One of the problems faced by any Yorkshire player is that the rest of cricket is wary. Cricket is a by-product of public school morality and its administrators do not enjoy men who know their own worth and declare it. OK, often too loudly.

Men like Boycott, Vaughan, Ray Illingworth, Brian Close and a great many more have been distrusted outside Yorkshire because they say exactly what they think. You have to be tough to take part in a discussion with a Yorkshire cricketer; believe me, I know. I have had a few such debates and usually retired feeling as if I had been in talks with Mike Tyson or Godzilla.

It is why they are such great cricketers. Although the rules about only playing for the county if you were born there have been shelved, eight of the men who played in the match that settled the title against Nottinghamshire came through their academy.

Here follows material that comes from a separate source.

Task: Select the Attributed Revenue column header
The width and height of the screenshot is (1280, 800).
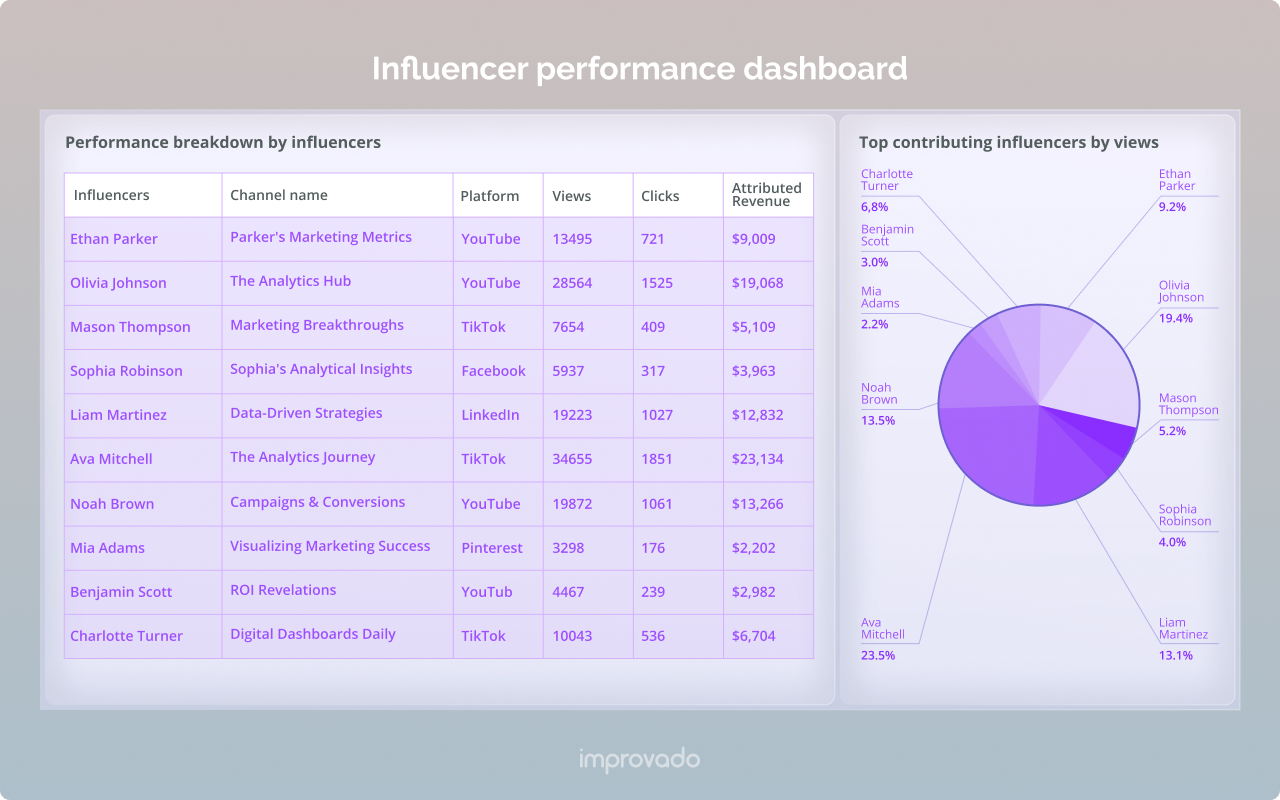Action: pyautogui.click(x=767, y=195)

It gives them a unity absent from other county sides, especially in these days of foreign imports.

Jack Bannister, a quick bowler for Warwickshire, says he went out to bat at No.10 for the second time before lunch on the second day against Yorkshire who were winning comfortably and found the fielding side in fierce argument.

“What’s he doing bowling? Why’s there only two slips? Get a short leg in. This isn’t proper cricket. Let’s get a grip.” Yorkshire won in the next few minutes and the side went off still quarrelling, still sure they had let themselves down.

“Funny game? It’s not meant to be,” said Herbert Sufcliffe, one of their greatest batsmen, from the pre-war days. Still, like me, he’d have been proud of the present bunch and rightly so.